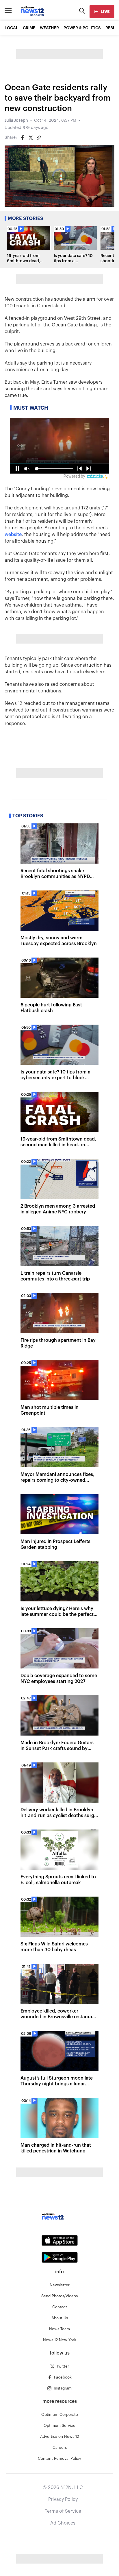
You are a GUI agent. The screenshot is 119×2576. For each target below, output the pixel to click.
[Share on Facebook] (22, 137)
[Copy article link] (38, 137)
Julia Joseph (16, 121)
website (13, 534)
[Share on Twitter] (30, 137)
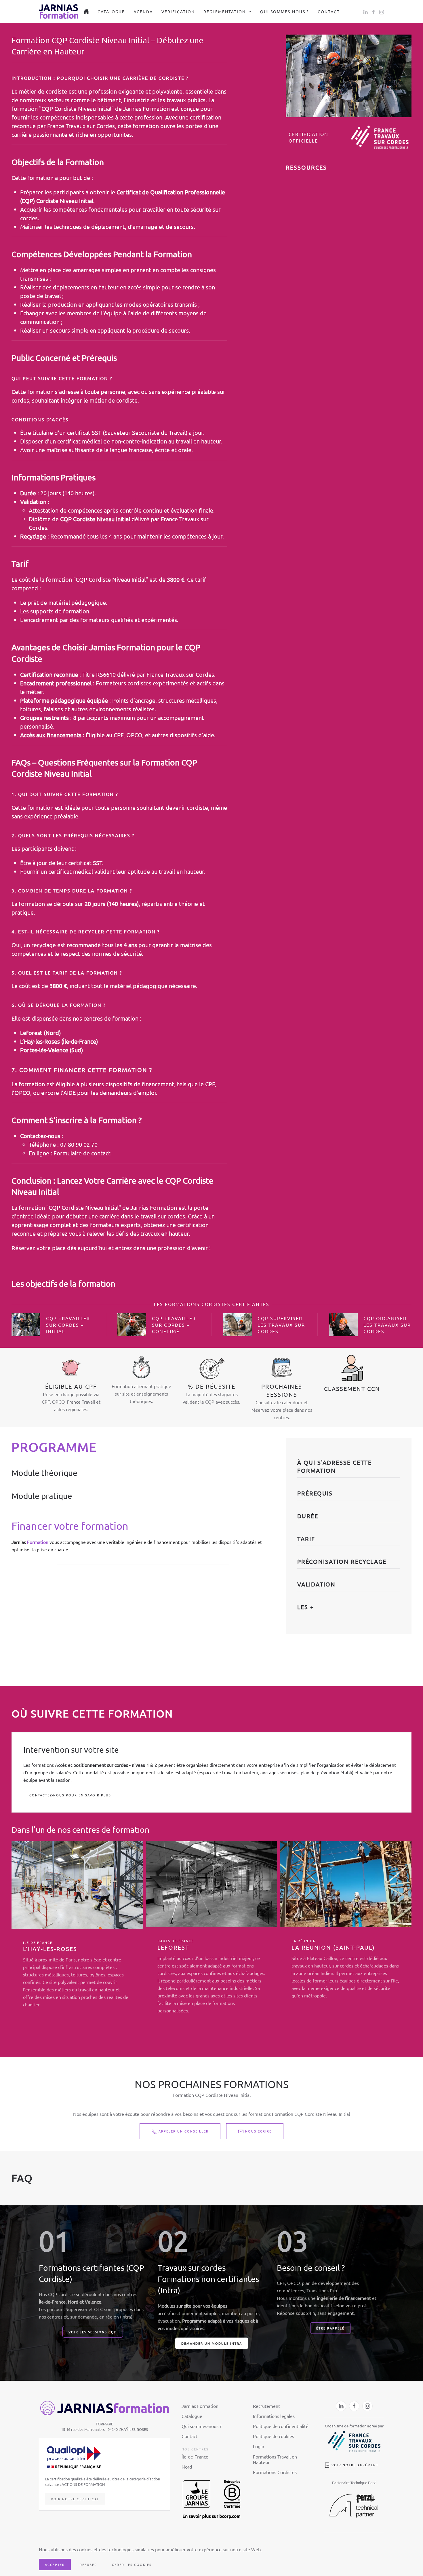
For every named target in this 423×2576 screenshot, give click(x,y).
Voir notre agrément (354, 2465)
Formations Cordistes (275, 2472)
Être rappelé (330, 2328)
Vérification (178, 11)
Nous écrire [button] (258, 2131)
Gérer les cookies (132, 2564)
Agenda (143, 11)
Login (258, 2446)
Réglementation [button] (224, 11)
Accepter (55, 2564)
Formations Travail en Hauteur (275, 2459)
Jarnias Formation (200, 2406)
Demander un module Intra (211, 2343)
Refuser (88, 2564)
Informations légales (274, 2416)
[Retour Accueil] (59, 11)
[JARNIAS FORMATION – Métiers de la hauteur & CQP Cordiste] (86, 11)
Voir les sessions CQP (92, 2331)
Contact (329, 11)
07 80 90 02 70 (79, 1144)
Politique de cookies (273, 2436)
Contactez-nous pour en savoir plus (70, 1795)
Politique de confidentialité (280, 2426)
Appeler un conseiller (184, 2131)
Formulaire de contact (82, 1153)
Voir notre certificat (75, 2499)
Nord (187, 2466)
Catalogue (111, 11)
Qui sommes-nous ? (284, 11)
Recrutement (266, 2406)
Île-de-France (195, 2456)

| What the task requires |
Copy verbatim the span of lines that begins with the line holding "Appeler un conseiller (184, 2131)" and ends at the last line of the records.

| Completed task |
Appeler un conseiller (184, 2131)
Formulaire de contact (82, 1153)
Voir notre certificat (75, 2499)
Nord (187, 2466)
Catalogue (111, 11)
Qui sommes-nous ? (284, 11)
Recrutement (266, 2406)
Île-de-France (195, 2456)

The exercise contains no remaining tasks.